Over five centuries after Columbus proved through navigation pluck that the world is round, three-time Pulitzer Prize winner Thomas Friedman roiled the world with his bestseller "The World Is Flat: A Brief History of the Twenty-first Century" after a journey to India's hi-tech city of Bangalore. In it, he recounted how a fusion of state-of-the-art technologies is changing our lives at an unimaginable speed while leveling the economic playing field.
These two events bookend what can be defined as different eras of globalization, from one of exploitation to one of increasing cooperation and interdependence. But is this trend inevitable, or will we experience tectonic shifts resulting from unforeseen issues in the process of integrating people from different backgrounds and circumstances?
Globalization 1.0 – Rise of sea powers
Years after Columbus' landmark discovery, Vasco da Gama set sail with an expedition to reach the Cape of Good Hope in South Africa and then to India, establishing a sea route connecting the Atlantic Ocean to the mysterious Indian kingdoms. The two voyagers opened the floodgates to a new epoch: globalization, a term, however, that made its debut centuries later in 1962.
The first episode of globalization reunited people separated for over 10,000 years. It was during this age that coffee told a tale of migration from Ethiopia to Europe, humble potatoes traveled from the Peruvian soils to dinner plates around the world, and chili peppers found a spice route from South America to East Asia. The flow of food on maritime routes was the dawn of global trade.
It was an age made possible by sea powers, bringing contact between different civilizations with unprecedented efficiency. From the late 1400s to the early 1800s, the world shrank from large to medium with countries globalizing. This trend, however, did not result in respect for indigenous cultures, but rather brought about their exploitation through imperialism.
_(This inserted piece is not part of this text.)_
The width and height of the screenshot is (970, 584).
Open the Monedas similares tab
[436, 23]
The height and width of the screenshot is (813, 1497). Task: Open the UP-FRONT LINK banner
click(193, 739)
Globalization 2.0 – Pax Britannica
The second period of globalization came in the midst of the Industrial Revolution in Great Britain. Spanning from the 1760s to the 1840s, this revolution was a stage of painstaking transition – from handicraft workshops to factories with humming machines, and from an agrarian society to an urbanized one.
People started using fossil fuels to power machines that enabled production and movement. Plus, the wide utilization of iron and steel accelerated the pace toward heavy industrialization. The Spinning Jenny and the power loom greatly enhanced the making of textiles.
Bringing all of this together was the steam engine, which allowed for human productivity at a scale never seen before. Besides being a commercial success, steam carriages, locomotives and boats entirely altered the sea-powered trade pattern and buoyed land-powered economies.
This second episode saw the world further shrinking from medium to small as cross-border companies spearheaded integration and development. But while it precluded the prosperity of Britain and the European continent, which contributed 47 percent to the world economy back then, Asia, Africa and certain regions in the Americas ground to a halt due to colonization and plundering of their resources. In many a place, old civilizations were brought to their knees.